主演されたロビン・ウィリアムズ氏は2014年に他界されています。改めてお悔やみと心からの感謝を申し上げます。あなたの映画がなければ、ここまで頑張ることができませんでした。
◯ ロビン・ウィリアムズさん訃報、米大統領も追悼談話|CNN
ハンター・キャンベル(パッチ)・アダムス氏の著書なども購入できますので、より詳しく活動を知りたいという方は合わせて以下の本もぜひ手にとってみてください。
問題は、どこにある?
映画を見たのは学生の頃です。それまでの様々な経験や、災害ボランティア活動などから漠然と「人の役に立ちたい」と考えていましたが、映画のワンシーンに心動かされ、改めて災害ボランティアや防災の道、それも「誰かが今、歩いているであろう道」とは別の道を探ることとなりました。
以下に、そのシーンをご紹介します(ネタバレ含みます)。気にされる方は先に映画をご覧になってから、続きを読んでいただければと思います。
映画のワンシーンから
精神病院で「指が何本に見えるか」と聞いてまわる老人、アーサーが気になったパッチ・アダムス(ロビン・ウィリアムス)が部屋へ行くと…
アーサー
『How many (fingers) do you see?(何本に見える?)』※4本指をパッチに突き出すしぐさ
パッチ
『(There are) four fingers, Arthur.(4本です)』
アーサー
『No, no, no, no. Look at me.(違う違う。私を見るんだ。)』
『You’re focusing on the problem.(君は問題にフォーカスしている。)』

* 演習問題 *
**a)** パッチ・アダムスに関する文章によると、ロビン・ウィリアムズ氏が他界したのは何年ですか。
**b)** パッチ・アダムスに関する文章を、最後の文の次から再開して書き継いでください。
このデータは使わなくてかまいません。

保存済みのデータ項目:
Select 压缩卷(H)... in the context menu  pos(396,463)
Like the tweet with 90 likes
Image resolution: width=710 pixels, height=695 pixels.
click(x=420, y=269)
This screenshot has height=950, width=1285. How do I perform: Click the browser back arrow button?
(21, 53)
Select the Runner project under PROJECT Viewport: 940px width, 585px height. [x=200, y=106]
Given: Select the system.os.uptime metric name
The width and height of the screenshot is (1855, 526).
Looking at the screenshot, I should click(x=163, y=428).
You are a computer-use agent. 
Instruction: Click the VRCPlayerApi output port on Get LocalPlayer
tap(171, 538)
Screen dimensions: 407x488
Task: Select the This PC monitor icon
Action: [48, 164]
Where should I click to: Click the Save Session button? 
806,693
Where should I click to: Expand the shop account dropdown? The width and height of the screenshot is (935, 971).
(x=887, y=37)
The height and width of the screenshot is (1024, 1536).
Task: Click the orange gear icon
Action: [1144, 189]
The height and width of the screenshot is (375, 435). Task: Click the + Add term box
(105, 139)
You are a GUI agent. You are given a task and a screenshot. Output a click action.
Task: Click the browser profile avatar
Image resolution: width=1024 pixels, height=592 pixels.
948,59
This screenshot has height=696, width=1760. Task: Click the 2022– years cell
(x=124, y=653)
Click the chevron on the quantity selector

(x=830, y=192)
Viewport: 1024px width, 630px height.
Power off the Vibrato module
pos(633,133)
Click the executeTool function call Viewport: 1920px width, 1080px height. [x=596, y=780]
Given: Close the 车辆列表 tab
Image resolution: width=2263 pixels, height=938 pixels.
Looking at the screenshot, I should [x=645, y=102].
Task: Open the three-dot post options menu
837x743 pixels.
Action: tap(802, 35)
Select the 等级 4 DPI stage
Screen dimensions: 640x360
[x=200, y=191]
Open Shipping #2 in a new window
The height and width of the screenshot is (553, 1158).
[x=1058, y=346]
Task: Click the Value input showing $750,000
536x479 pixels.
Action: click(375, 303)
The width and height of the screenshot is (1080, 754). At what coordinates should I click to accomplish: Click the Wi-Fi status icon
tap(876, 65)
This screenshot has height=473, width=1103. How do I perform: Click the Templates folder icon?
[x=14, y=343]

* 解答一覧 *
**a)** 2014年です。

**b)**
『If you focus on the problem, you can’t see the solution.(問題にとらわれると、解決策が見つけられない。)』
『Never focus on the problem! Look at me! How many do you see?(問題にとらわれてはいけない!”私を”見るんだ!何本に見える?)』
『Look beyond the fingers. How many do you see?(指の向こう側を見るんだ。何本に見える?)』
パッチ
『Eight.(8本※です。)』
※フォーカス、つまり焦点を指ではなくその先にいる相手に合わせると指はぼやけて増えて見えます
アーサー
『Eight! Eight! Yes, yes! Eight’s Good answer!(8本!そうだ8本が正解だ!)』
『Yes! See what no one else sees. (そうだ!誰もが見ないものを見るんだ。)』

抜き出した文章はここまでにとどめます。